Livorno, Chiara Casciana ascoltata come testimone in aula: «Non abitava con lei, ma negli ultimi tempi non sapeva più dove dormire»
LIVORNO. «Al telefono, per l’ultima volta, l’ho sentita due giorni prima che venisse trovata morta. E mi ha detto: “Mio marito alla fine mi ha aiutato a portare su le borse. È più giovane di me eppure fa fatica a portare su la spesa. Ora è di là in sala che beve le birre. Io non ce lo voglio più in casa. Glielo devo dire».

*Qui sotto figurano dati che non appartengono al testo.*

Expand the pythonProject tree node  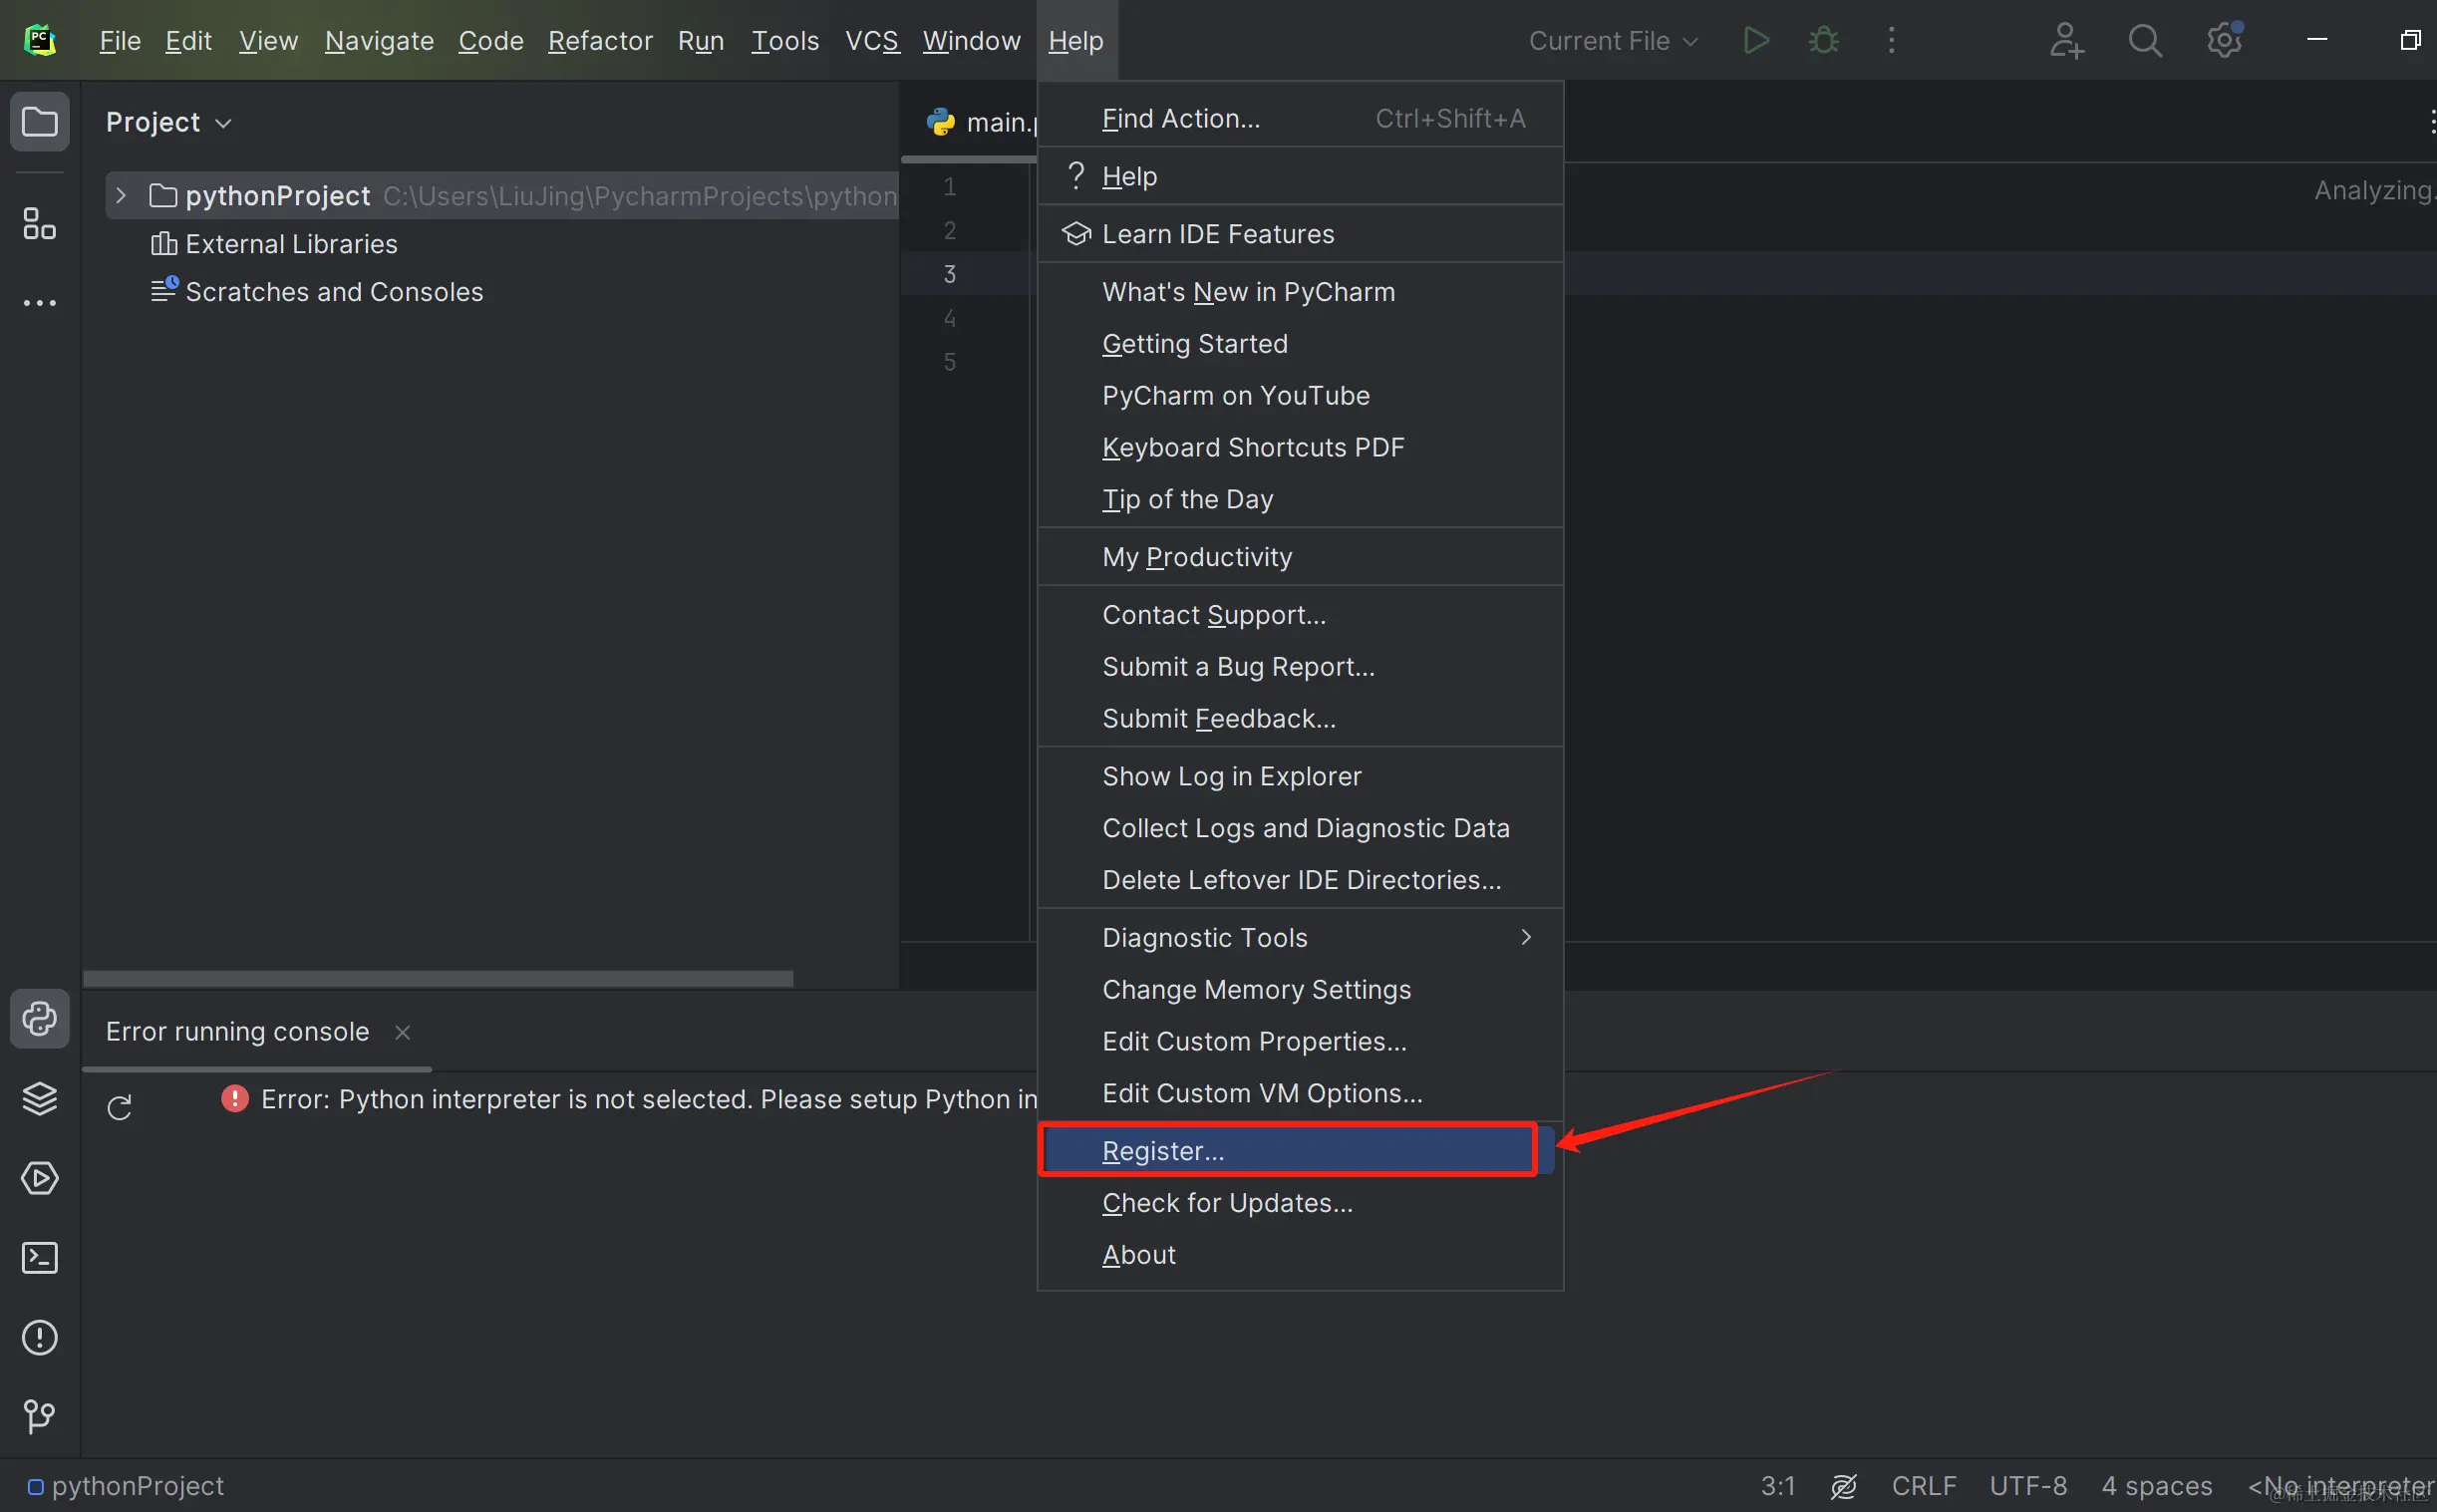click(x=121, y=195)
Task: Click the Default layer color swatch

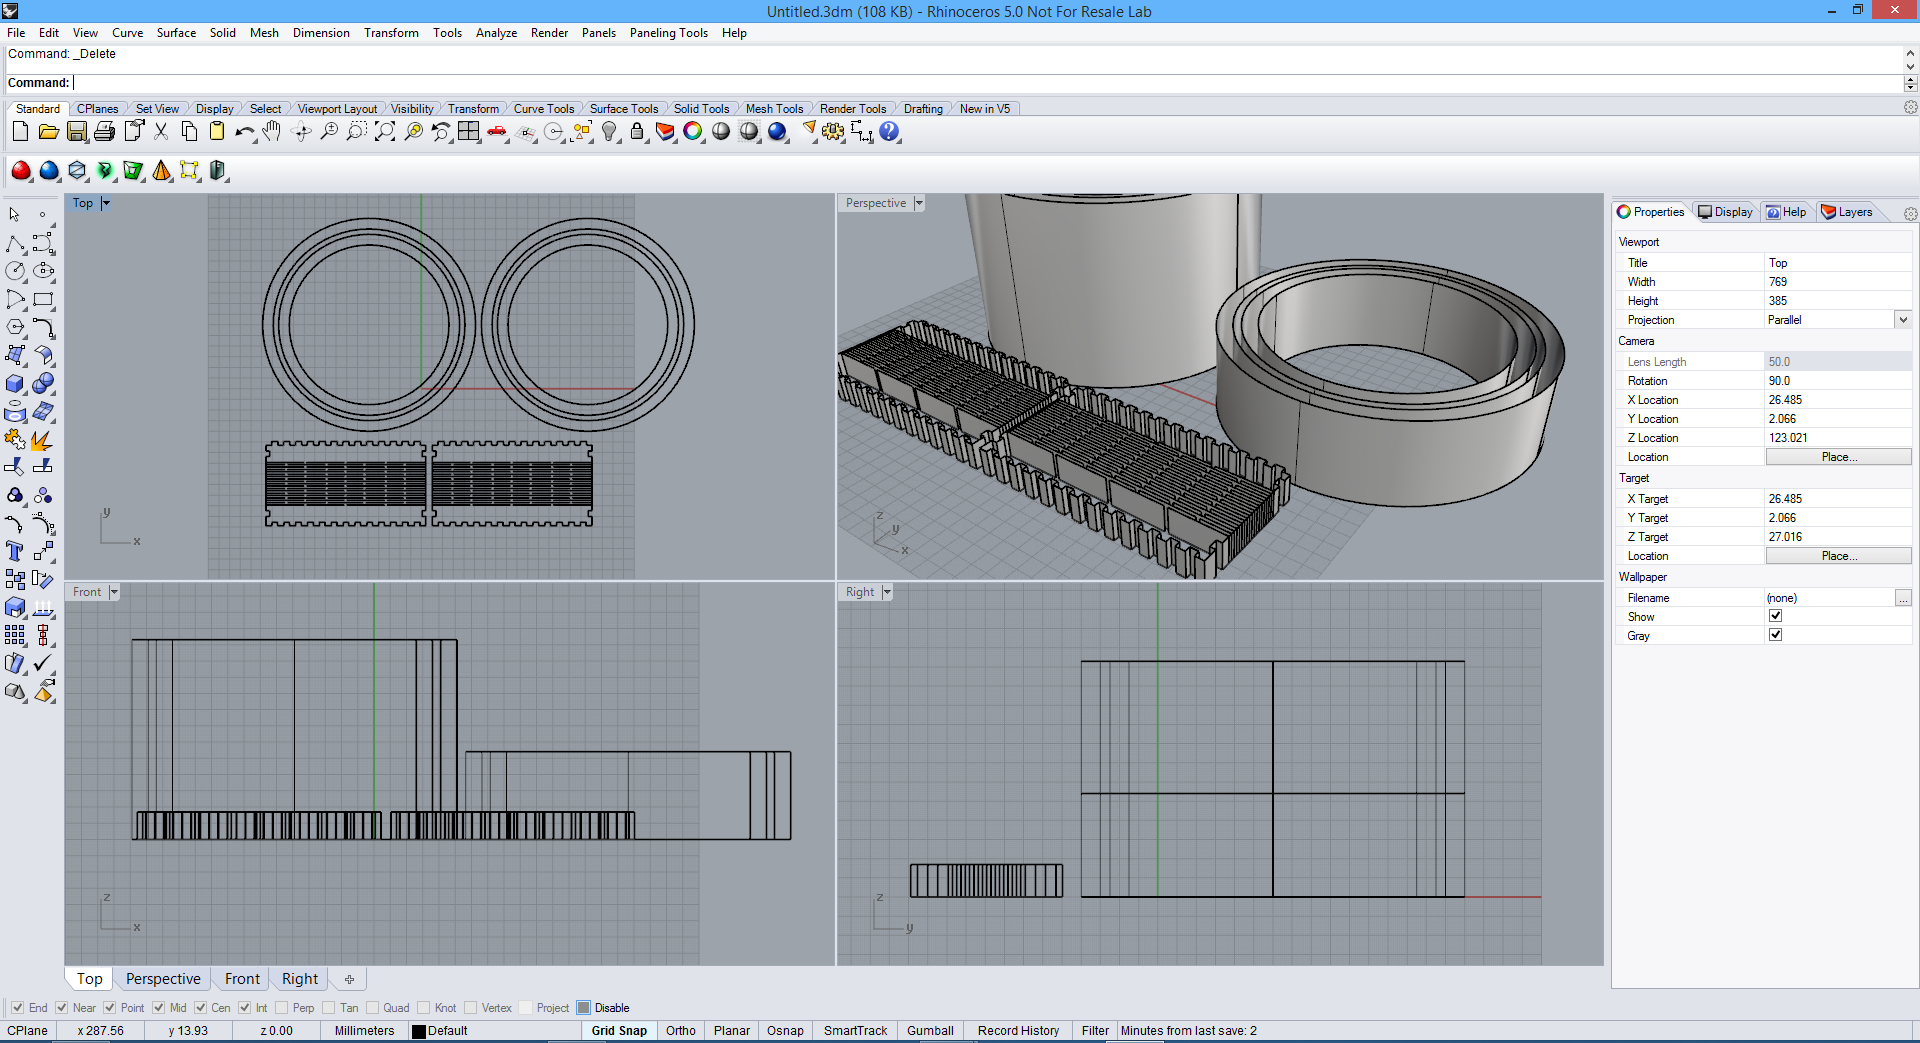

Chiara Casciana era l’amica del cuore di Ginetta Giolli, la donna di 62 anni uccisa a martellate nel luglio scorso nel suo alloggio popolare di via Garibaldi 425, alla Guglia. Ha parlato ieri, davanti alla corte d’assise del tribunale presieduta dal presidente Luciano Costantini, come testimone nel processo in cui è imputato per omicidio volontario il coniuge Youssef El Haitami, il macellaio marocchino cinquantaseienne che – secondo l’accusa, il pm è Pietro Peruzzi – l’avrebbe ammazzata fra le mura domestiche prima di allontanarsi come se niente fosse. Casciana viene ritenuta una testimone fondamentale, dal momento che è stata lei a vedere
Ginetta per l’ultima volta – insieme, quella sera stessa in cui si sono sentite al cellulare, erano andate a fare shopping a Tirrenia – e a parlarle al telefono un quarto d’ora dopo averla lasciata sotto casa con la macchina. Poi il nulla. Chiamate su chiamate. Nessuna risposta per tutta la giornata del 2 luglio (era venerdì) e nemmeno sabato mattina. Fino a che l’amica, dopo aver contattato un vicino di casa di Ginetta che le ha inviato una foto del sacchetto della Caritas lasciato il giorno prima sulla maniglia della porta, non ha dato l’allarme al 112. Con i soccorritori della Svs e i vigili del fuoco che hanno trovato il corpo senza vita della sessantaduenne livornese steso sul letto e con il cranio fracassato da un martello, ritrovato nascosto dietro a un mobile. Casciana, proprio in quei momenti, al Tirreno aveva raccontato l’ultima telefonata con la sessantaduenne: «L’ho sentita spaventata e mi ha detto che sarebbe andata a dormire. Suo marito, che in quel momento si trovava in casa con lei, da quanto mi aveva raccontato aveva bevuto della birra ed era rimasto a dormire sul divano. Qualche giorno prima avevano litigato, lei si era lamentata perché lui non l’aveva aiutata a portare degli oggetti per le scale».
El Haitami – che il giorno dopo il delitto di cui è accusato ha prima incontrato una giornalista del Tirreno e si è poi recato in questura prima di essere arrestato e portato in carcere – è difeso dall’avvocata Barbara Luceri e ha sempre negato di aver ucciso la moglie. «Lui non abitava con lei – ha proseguito Casciana – ma negli ultimi due mesi aveva litigato col cognato o la cognata e non sapeva più dove dormire. Le dava 20-50 euro per restare, ma a volte non la pagava. Anzi: capitava pure che Ginetta gli prestasse dei soldi. Se l’ha mai picchiata? No, lei mi ha detto di no. Fra loro non c’è mai stato alcun rapporto intimo, il matrimonio era di comodo e El Haitami le aveva dei soldi. Ginetta però diceva che il suo appartamento non era un albergo e che lui se ne doveva andare, perché era una donna libera. “Io non ce lo voglio più in casa. Glielo devo dire”, sono le ultime parole che mi ha detto». Poi il silenzio. E il corpo di Ginetta ritrovato sfigurato e senza vita nella casa popolare.